Model distillation with mixed-precision training

Hi,

I am doing model distillation with mixed-precision training. But my code gives me some strange results: the results seem very different from training without distillation even if the distillation weight is set to zero. I wonder if I did something wrong in my use of mixed-precision training. The code is as follows

with torch.cuda.amp.autocast(enabled=True):
    outputs_student = model_student(inputs, targets)
    with torch.no_grad():
        outputs_teacher = model_teacher(inputs, targets)
    loss_distillation = distill_loss(outputs_student, outputs_teacher)
    loss_student = some_loss(outputs_student)    
    loss = loss_student + weight*loss_distillation 
optimizer.zero_grad()
scaler.scale(loss).backward()
scaler.step(self.optimizer)
scaler.update()

where scaler = torch.cuda.amp.GradScaler(enabled=True). As mentioned above, I tried to set weight to 0, but the result was still very different from training using loss_student only. Is there anything wrong in my use of mixed-precision training?

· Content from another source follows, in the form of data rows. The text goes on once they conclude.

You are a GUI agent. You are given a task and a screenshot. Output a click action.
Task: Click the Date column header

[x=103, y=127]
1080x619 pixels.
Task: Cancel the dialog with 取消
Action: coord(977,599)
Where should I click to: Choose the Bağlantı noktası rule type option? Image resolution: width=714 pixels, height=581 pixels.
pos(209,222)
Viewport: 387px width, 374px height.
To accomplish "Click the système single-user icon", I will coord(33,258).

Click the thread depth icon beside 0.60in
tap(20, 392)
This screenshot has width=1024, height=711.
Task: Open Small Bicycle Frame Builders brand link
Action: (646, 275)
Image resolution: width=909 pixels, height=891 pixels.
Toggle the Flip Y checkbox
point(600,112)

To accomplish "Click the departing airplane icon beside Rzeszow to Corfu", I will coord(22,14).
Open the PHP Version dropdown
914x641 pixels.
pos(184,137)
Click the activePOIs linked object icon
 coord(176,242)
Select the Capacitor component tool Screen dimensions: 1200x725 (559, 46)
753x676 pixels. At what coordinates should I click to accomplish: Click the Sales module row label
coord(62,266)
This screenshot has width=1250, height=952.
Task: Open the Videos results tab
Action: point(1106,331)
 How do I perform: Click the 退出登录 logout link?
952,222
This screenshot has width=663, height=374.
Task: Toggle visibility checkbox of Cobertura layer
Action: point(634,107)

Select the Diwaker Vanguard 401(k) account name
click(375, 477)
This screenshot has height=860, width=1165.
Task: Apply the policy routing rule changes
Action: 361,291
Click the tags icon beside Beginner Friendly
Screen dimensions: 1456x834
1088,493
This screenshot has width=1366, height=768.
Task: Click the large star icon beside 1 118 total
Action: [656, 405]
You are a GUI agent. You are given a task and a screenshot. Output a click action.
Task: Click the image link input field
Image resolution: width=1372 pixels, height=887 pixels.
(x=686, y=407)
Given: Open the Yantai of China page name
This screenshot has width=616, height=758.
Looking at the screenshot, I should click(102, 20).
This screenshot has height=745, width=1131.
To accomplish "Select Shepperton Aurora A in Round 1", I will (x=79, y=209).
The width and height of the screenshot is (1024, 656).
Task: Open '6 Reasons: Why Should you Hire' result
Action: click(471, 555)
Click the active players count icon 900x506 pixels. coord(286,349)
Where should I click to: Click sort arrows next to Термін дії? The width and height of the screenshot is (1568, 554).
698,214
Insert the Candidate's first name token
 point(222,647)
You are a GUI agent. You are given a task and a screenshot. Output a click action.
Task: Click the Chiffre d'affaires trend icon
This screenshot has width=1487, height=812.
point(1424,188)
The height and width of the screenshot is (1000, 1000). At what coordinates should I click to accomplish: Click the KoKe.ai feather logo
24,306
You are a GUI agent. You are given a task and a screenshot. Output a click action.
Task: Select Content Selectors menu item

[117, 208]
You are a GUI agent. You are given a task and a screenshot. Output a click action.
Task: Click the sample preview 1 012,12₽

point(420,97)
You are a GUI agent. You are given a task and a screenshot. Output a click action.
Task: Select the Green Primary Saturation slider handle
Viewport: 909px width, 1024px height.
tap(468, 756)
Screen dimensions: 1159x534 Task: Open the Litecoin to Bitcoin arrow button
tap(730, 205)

Just a follow-up. I find the gradient of some layer weights is nan after scaler.scale(loss).backward(), although the weights look find after scaler.step(self.optimizer). This seems only happen for mixed precision training. Is this normal?

Yes, since invalid gradients can be created by the scaler, which will trigger the optimizer to skip this parameter update as described in the docs.

1 Like

Thanks for your reply. Just another question relevant to this one. In the code below:

outputs_student = model_student(inputs, targets)
with torch.no_grad():
    outputs_teacher = model_teacher(inputs, targets)
loss_distillation = distill_loss(outputs_student, outputs_teacher)

model_student is actually wrapped by torch.nn.parallel.DistributedDataParallel for multi-GPU training. Given that the teacher model is in eval mode and does not require gradient during training, is it ok to not wrap model_teacher with DDP?

Yes, I believe this should be fine since you are computing a static target with it used to compute the loss. DDP won’t need to synchronize any data.

1 Like